• _What the task asks_
Beginning with the line that contains "Play the audio pronunciation of meme", reproduce every line through the end of the records below exactly, and leave the pictures out.

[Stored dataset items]

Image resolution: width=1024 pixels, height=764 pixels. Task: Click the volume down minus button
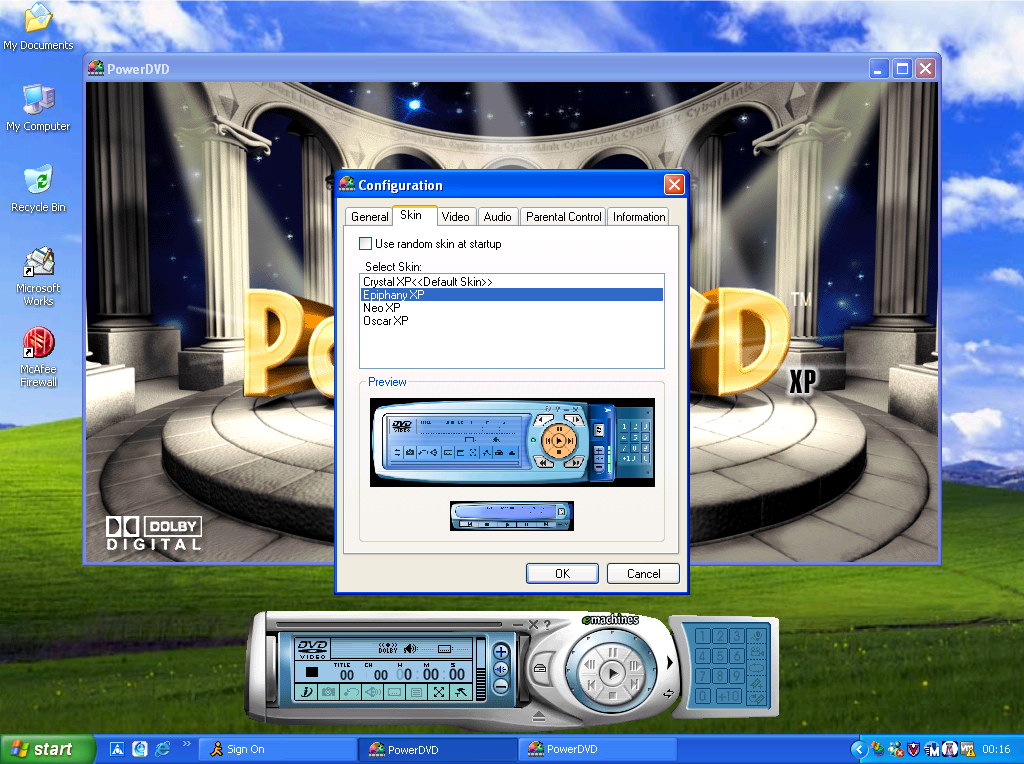[x=501, y=686]
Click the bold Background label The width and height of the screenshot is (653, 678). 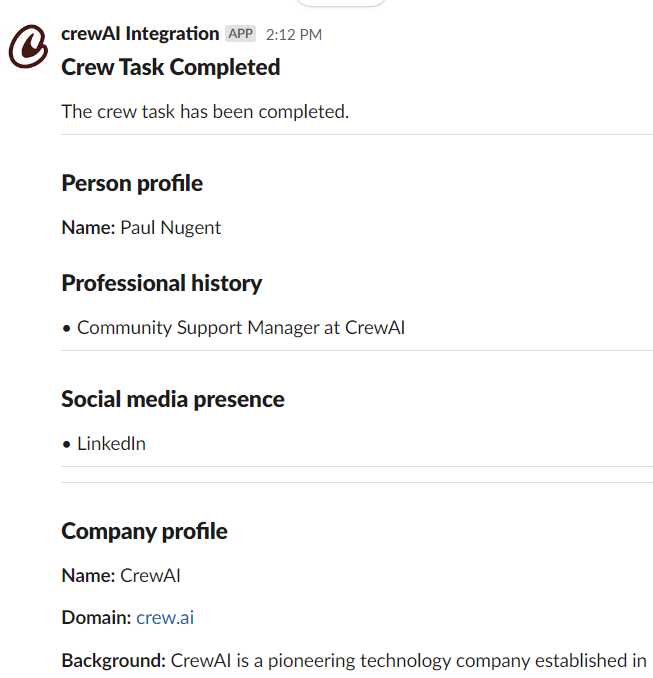tap(113, 661)

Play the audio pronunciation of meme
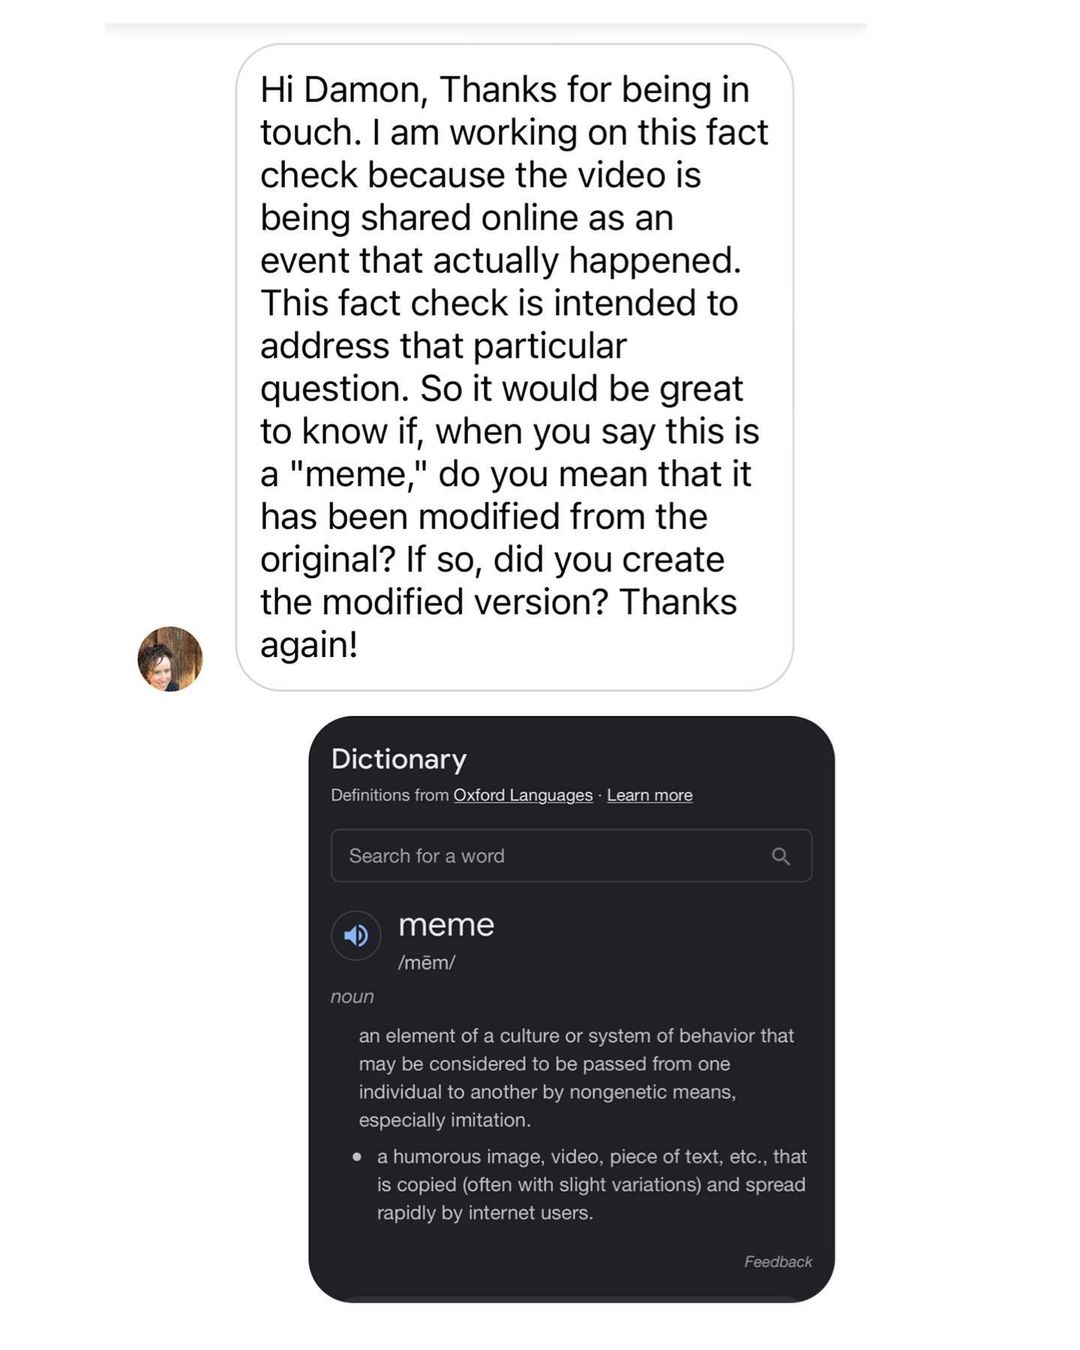(356, 936)
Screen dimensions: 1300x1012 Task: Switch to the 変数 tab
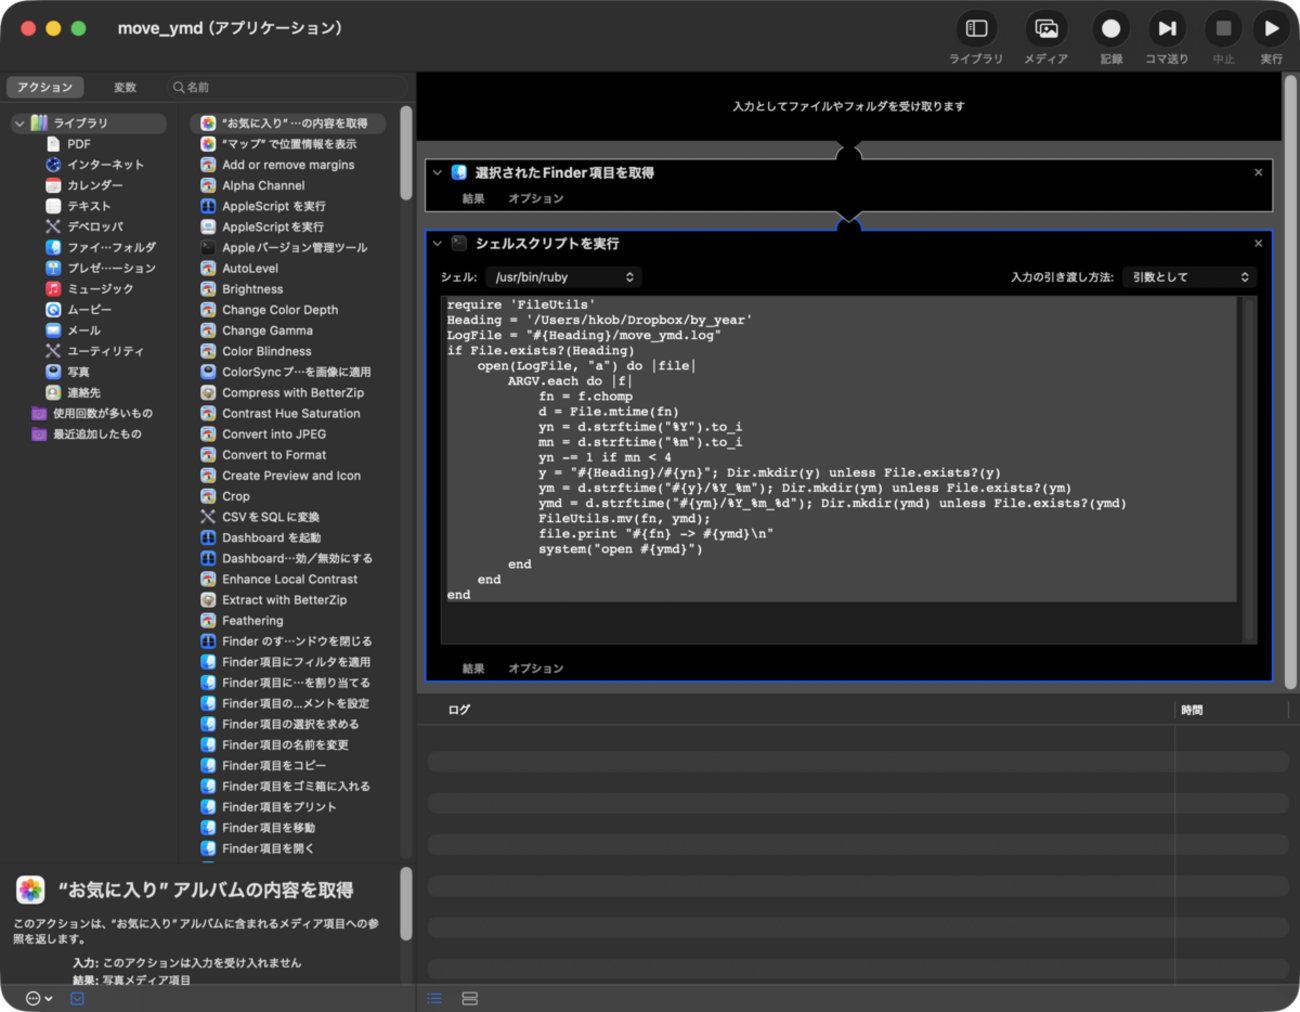pos(124,87)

• _Finished exercise_
Play the audio pronunciation of meme
(356, 936)
Screen dimensions: 1300x1012 Task: Switch to the 変数 tab
pos(124,87)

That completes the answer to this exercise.